EXERCISE TASK: Render the data from the line with "Where should I click to: Select" up to and including the last line of the data as a two-column CSV with the columns instruction and response. Give one row for each text and its answer, and put each value in a quoted field with line breaks turned into spaces.
----
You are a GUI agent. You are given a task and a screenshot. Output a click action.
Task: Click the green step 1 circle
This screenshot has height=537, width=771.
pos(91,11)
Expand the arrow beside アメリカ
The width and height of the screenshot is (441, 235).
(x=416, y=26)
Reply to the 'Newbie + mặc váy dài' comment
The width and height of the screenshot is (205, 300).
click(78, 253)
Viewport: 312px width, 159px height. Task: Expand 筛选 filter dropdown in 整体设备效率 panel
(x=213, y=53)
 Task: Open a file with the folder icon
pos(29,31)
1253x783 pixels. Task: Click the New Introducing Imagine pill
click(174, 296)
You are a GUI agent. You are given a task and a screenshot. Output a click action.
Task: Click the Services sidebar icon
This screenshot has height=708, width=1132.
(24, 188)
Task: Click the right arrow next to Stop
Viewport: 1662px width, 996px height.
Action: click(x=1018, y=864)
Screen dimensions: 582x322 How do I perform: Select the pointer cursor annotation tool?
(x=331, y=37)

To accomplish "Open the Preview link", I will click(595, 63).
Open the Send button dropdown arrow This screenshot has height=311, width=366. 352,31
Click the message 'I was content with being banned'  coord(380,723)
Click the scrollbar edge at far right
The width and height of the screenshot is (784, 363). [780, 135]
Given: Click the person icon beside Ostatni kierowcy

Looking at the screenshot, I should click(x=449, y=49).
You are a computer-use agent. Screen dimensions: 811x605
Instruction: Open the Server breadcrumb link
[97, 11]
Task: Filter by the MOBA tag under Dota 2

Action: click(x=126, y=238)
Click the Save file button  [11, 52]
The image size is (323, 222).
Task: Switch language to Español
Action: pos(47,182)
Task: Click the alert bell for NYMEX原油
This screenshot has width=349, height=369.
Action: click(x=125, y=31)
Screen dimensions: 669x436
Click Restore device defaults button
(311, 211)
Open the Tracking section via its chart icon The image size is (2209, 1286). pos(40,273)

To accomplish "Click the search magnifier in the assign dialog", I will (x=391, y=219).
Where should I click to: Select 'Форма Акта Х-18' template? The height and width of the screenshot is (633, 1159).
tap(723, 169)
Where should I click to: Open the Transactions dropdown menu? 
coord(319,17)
----
REPLY TO THE TASK:
instruction,response
"Where should I click to: Select 'Форма Акта Х-18' template? The height and width of the screenshot is (633, 1159).","tap(723, 169)"
"Where should I click to: Open the Transactions dropdown menu?","coord(319,17)"